Four

1K 96 20
                                    

Baekhyun'un anlatımından

Dudakları dudaklarımı ağırca ezerken inledim ve ellerimi ensesinde birleştirdim ağırca.

Kucağına iyice yerleştiğim saniyelerde kalbim kulaklarımda atıyordu. Kolları belime dolandığında beni iyice kendine çekti ve dilini dilimle buluşturdu.

Öpüşmemiz her saniye hararetlenirken bizi durduran şey kapının tıklatılmasıydı. Dudaklarımız birbirinden ayrıldığı anda açılan kapı ile hızla kalktım kucağından.

Kapıda duran kız "pardon boştur sandık." Deyip kapıyı kapattığında titrek bir nefes verdim. Chanyeol'un dağılan kısa saçlarında gezdirdim bakışlarımı. Üzerindeki kirli beyaz gömlek dağılmış, hafifçe kırışmıştı.

Bacaklarını iyice aralamış, rahat bir pozisyonda oturuyordu. Dudakları az önce öpüştüğünü belli edercesine ıslak ve kırmızıydı.

Dişlerimi alt dudağıma geçirdim. Aşırı ateşli görünüyordu.

Elimi tuttu ve ayağa kalktı hızla. Belime sarılan kolu beni kendine çekerken dudaklarıma yumuşak bir öpücük verdi.

Gözlerim ağırca kapanırken kalbimin kanatlanıp uçmaya çalıştığını hissediyordum. Hayatımda hiç böyle hissetmemiştim.

"Dudaklarını dişleme." Diye mırıldandı ayrıldığımızda. Baş parmağı ağırca alt dudağımda gezindi. "Zaten şistiler."

Güldüm bu dediğine. Nasıl davranacağımı, ne konuşacağımı asla bilmiyordum.

Bir kaç adım geriledi ve kendini yatağa bıraktı. Yorgun bir nefes verirken saniyeler içinde uyuya kalmıştı.

Hızla düzgün yatmasına yardım ettim ve üzerindeki ceketi çıkarttım. Ceketle rahat uyuyamazdı. Parmak uçlarım hala uyuşuktu. Beynim çığlık çığlığa bağırsa da onu düşündüğüm için çıldırma kısmını sürekli erteliyordum.

Üstünü de örttüm ve sessizce izledim onu. Dağılan saçlarını anlına dökülmüştü. Çok yakışıklı görünüyordu.

İç çektim ağırca. Ağır adımlarla çıktım dışarı. Merdivenleri indim ve masaya bıraktığım telefonumu aldım. Artık pek de tanımadığım insanların kaldığı partiden hızlı adımlarla ayrıldım.

Arabama bindiğimde derin nefesler çektim içime.
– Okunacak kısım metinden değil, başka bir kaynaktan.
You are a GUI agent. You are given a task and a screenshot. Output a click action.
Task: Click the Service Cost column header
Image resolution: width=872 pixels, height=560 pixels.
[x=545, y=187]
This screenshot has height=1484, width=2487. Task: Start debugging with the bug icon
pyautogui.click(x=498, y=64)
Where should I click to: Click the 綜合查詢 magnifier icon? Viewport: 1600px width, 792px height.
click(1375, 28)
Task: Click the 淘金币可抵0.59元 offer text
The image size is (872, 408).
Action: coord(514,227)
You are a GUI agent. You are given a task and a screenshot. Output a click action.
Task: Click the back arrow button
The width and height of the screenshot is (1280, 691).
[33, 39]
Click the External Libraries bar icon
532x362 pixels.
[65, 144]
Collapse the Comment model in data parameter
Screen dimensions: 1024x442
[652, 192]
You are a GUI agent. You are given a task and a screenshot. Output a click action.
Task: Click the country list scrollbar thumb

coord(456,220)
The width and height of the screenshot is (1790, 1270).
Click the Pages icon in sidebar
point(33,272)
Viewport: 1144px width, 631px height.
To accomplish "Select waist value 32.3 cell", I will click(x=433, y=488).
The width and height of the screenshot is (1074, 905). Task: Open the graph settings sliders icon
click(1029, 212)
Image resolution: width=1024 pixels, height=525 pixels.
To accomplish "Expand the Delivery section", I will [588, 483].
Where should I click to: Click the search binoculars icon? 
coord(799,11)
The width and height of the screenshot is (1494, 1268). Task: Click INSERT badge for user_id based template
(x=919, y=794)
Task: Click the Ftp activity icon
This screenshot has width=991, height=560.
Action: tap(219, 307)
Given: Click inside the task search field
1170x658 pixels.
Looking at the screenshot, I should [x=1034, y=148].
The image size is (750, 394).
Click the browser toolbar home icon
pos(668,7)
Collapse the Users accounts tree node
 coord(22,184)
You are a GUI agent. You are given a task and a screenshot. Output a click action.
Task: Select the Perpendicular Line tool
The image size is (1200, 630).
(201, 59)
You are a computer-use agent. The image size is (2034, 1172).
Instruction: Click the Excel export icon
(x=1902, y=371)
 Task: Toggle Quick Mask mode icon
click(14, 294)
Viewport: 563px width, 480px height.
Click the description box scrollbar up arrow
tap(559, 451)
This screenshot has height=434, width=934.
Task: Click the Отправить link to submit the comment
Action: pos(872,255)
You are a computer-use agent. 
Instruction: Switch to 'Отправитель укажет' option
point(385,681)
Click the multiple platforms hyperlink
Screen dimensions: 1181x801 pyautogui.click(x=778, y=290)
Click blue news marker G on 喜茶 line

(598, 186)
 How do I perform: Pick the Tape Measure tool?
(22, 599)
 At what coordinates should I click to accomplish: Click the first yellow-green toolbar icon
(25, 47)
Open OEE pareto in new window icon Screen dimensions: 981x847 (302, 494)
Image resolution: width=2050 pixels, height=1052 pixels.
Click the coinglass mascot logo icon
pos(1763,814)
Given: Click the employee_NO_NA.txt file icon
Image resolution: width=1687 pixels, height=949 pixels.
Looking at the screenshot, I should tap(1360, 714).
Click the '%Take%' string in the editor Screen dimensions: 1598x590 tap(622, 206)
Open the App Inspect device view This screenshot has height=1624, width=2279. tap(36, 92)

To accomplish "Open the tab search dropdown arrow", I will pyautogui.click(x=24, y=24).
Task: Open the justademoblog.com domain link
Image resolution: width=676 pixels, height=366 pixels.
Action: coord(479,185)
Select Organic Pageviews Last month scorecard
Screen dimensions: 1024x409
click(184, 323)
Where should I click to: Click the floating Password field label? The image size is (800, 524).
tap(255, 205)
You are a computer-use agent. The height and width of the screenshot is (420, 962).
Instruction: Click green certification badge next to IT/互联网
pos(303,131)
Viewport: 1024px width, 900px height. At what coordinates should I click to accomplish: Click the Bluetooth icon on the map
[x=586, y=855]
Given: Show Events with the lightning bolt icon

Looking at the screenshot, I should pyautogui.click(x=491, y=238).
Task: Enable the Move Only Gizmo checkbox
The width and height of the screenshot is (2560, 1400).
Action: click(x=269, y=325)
Hızla aradım Jongin'i. İçim içime sığmıyordu.

Duramıyordum, birine anlatmam gerekiyordu. "Efendim Hyung?" Titrek bir nefes verdim. "Jongin, Chanyeol beni öptü."

Bir kaç saniye sessizlik oldu. "Seni öptü mü!?" Bağırışı yüzünden telefonu kulağımdan uzaklaştırmak zorunda kaldım.

"Sarhoştu, bir anda oldu. Beni çekici bulduğunu söyledi ve öptü!" "Oha resmen öptü yani!"

Güldüm bu dediğine. "Yani resmen oluyor sanırım." "Hemen gel bana. Detayları anlatman gerek. Yarın birlikte geçeriz hastaneye." "Tamam, çıkıyorum yola."

////////////////////

Yazarın anlatımından

Chanyeol soğuk bir duş alıp kendine gelmişti. Dün geceden hayal meyal şeyler hatırlıyor olsa da bir çok şey net değildi. Ne zaman yatağa yattığını bile hatırlamıyordu.

Bu evde her zaman kıyafet bulunduruyordu. Bu yüzden hızla üzerini değiştirdi ve eve doğru yola çıktı. O sırada erkenden hastaneye gelmiş olan Baekhyun uykusuzluğu umuramıyor yüzündeki mutlu gülümsemeyi koruyordu.

"Hyung yanakların ağırmıyor mu?" Diye sordu Jongin gülerken. Baekhyun geçirdi bir tane koluna. "Dalga geçme. Seni de göreceğim."

Eve geçen Chanyeol babasının acil bir toplantı için Japonya'ya gittiğini öğrenmişti. Konuşacakları konu ileriye kalmıştı.